GUANTANAMO BAY NAVAL BASE, Cuba – When the Pentagon opens its first military commissions here Tuesday, two men captured in Afghanistan will become the first to face a war crimes court set up by the Bush administration after the Sept. 11 attacks.

One is David Hicks, 29, an Australian ranch hand and Christian convert to radical Islam who ran away from home and fought in Kosovo.

The other is Salim Hamdan, 34, a wiry Yemeni who worked as a driver and sometime bodyguard on Osama bin Laden’s Kandahar, Afghanistan, farm.

Each is charged with conspiracy as alleged al-Qaida members. But neither is directly linked to the 2001 terrorist attacks that spawned the new system of U.S. justice that is still a work in progress – criticized by international law experts, protested by military defense lawyers and making its debut through motions that will set the stage for eventual trials.
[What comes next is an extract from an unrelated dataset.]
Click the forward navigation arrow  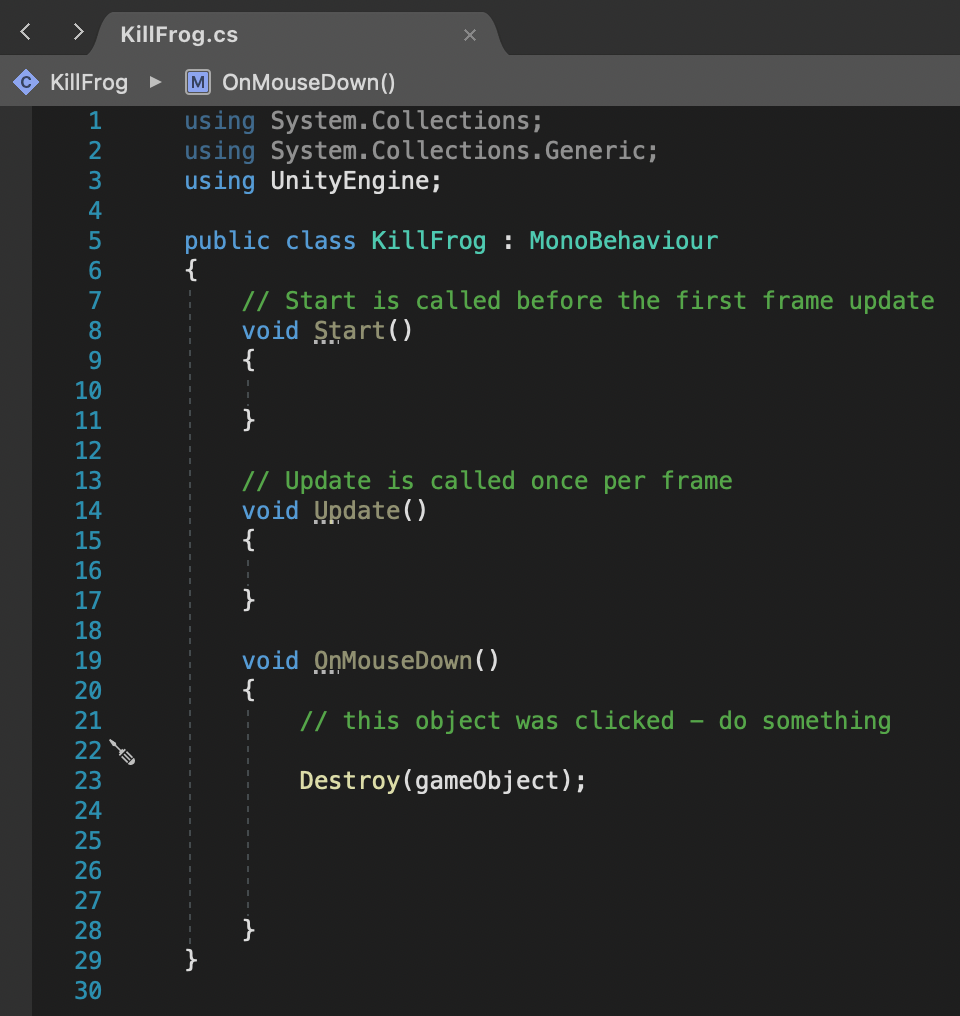(x=78, y=31)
And neither defendant is cast as a top-level al-Qaida operative. Rather, the two are cast as functionaries, foot soldiers swept up like the hundreds of their fellow captives from 42 countries held in the controversial prison.
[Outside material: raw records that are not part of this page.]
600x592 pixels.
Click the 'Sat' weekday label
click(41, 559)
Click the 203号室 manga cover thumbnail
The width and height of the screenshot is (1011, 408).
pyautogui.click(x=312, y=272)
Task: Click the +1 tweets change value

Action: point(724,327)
“There are really two purposes to hold military tribunals: One is legitimate, to hold people who have committed war crimes in the context of a military conflict,” said Georgetown law Professor David Cole, who has criticized what he perceives as the lack of due process in the U.S. experiment in holding and interrogating captives in a U.S.-controlled slice of Cuba.

“The other purpose, which is also traditional, but less legitimate, is to function as a show trial. In many respects that is what the administration is seeking to do with these cases,” Cole added. “It’s not a process to distinguish the innocent from the guilty. They have chosen to hand select a couple of cases in which they have strong evidence and have a kind of show trial to legitimize what they have been doing at Guantanamo.”

The Pentagon has paraded the media and Congress members around the prison camp in choreographed tours designed to show conditions as humane.

The International Red Cross was the only human rights group permitted access.

But, after photographs of American soldiers humiliating prisoners at Iraq’s Abu Ghraib prison sparked a scandal, the Pentagon decided to permit independent observers of the trials.

Delegates from the American Bar Association, the American Civil Liberties Union and Amnesty International, among others, have been given gallery seats at the opening sessions of the proceedings against Hicks and Hamdan.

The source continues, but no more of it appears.